Space, as we’ve all come to know, is the final frontier. But one astral body may soon become just a less unfamiliar, if luck – and popular opinion – holds true. An online poll to name a moon that orbits one-time planet Pluto may result in said moon becoming known as “Vulcan,” after the home planet of Star Trek‘s Spock.
The SETI Institute has been hosting an online ballot to name two recently-discovered moons of Pluto since February 11 at the Pluto Rocks website. Since their discovery, the two moons have been temporarily named “P4” and “P5.”

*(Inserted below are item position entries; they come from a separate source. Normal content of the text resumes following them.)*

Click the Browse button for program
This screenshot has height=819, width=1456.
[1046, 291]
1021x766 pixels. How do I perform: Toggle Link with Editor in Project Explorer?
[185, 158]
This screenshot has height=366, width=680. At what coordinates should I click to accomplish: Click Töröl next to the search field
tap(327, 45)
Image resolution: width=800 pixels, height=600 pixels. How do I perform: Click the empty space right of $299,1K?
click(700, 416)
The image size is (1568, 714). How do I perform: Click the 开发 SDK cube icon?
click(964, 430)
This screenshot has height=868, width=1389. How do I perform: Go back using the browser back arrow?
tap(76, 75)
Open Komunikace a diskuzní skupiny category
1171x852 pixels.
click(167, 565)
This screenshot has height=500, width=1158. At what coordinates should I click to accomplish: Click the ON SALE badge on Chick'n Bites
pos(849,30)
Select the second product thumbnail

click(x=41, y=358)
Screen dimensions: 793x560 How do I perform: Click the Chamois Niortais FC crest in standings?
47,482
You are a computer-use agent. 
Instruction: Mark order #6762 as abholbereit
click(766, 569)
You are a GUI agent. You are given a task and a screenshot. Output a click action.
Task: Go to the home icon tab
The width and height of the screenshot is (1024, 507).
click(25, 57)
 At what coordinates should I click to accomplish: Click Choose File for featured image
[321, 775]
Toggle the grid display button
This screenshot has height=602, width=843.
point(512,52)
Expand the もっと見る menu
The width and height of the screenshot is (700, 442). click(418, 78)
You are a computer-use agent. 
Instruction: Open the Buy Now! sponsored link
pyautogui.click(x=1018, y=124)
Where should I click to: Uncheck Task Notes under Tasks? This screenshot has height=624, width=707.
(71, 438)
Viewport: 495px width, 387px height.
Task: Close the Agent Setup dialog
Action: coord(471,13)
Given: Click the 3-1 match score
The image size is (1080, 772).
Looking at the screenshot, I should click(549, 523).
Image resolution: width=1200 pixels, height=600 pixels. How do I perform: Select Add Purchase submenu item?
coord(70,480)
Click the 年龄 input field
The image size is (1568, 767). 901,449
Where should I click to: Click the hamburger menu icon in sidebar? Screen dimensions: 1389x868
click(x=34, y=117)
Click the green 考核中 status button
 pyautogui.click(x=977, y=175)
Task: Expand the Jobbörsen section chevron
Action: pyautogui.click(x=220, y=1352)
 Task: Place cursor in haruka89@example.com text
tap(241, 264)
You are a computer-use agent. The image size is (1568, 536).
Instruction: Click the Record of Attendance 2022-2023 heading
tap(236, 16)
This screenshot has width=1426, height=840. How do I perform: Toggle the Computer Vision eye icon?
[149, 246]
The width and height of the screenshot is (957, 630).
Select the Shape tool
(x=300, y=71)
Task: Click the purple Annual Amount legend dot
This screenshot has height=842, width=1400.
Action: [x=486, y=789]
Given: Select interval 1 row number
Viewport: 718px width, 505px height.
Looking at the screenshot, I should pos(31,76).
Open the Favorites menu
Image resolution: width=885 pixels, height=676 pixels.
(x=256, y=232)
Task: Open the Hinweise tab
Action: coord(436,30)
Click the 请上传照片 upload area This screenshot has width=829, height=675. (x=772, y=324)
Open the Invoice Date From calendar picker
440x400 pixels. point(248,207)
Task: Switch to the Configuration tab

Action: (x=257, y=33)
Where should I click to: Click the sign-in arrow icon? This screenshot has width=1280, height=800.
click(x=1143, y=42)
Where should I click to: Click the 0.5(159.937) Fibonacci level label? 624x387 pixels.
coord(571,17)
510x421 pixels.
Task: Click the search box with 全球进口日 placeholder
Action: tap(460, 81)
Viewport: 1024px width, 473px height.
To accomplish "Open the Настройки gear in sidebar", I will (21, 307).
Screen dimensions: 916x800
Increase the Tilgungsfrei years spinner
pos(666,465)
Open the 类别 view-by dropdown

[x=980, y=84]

“By tradition, the names of Pluto’s moons come from Greek and Roman mythology, and are related to the ancient tales about Hades and the Underworld,” says Mark Showalter of the P4/P5 Discovery Team at the Institute. Which, of course, makes “Vulcan” an obvious option for selection since Vulcan is the nephew of Pluto in the ancient mythologies. Other names suggested by the SETI team include Acheron, Cerberus, Hercules, and Orpheus (a full list names can be found here), although Showalter is open to other suggestions. “Alternatively, if you have a great idea for a name that we have overlooked, let us know,” he wrote. “If you can make a good case for it, we will add it to the list.”
As of the beginning of this week, more than 30,000 people had responded with their choices and suggestions – including one William Shatner, who offered up two suggestions from his time with the Trek television series and movie franchise: Romulus – origin planet of the show’s villainous Romulans – and Spock’s homeworld of Vulcan. As Showalter responded to the actor, only one of those was actually available. “Romulus has a bit of a problem because it is already the name of a moon,” he explained, with both Romulus, “along with his brother Remus, are the names of the moons of asteroid 87 Silvia.”
As of writing, Vulcan is holding up well in the final voting, becoming the most popular suggestion with more than 120,000 votes. The second most popular suggestion is Cerberus, with 80,000 votes, followed by Styx, Persephone and Orpheus, which all score firmly in the 40,000 – 80,000 range.
Shatner is doing his part to encourage the success of his suggestion, reminding fans to vote once a day for Vulcan via his Twitter feed. Not all of those fans are necessarily onboard with the latest mission, however; Christine Valada, Trek fan, lawyer, and four-time Jeopardy champion, has suggested that “Vulcan should be reserved for a planet worthy of such an auspicious genesis. Not moons of a devoted planet,” scoring points for dropping a “genesis” reference in there for good measure.
Voting closes at noon Eastern on Monday.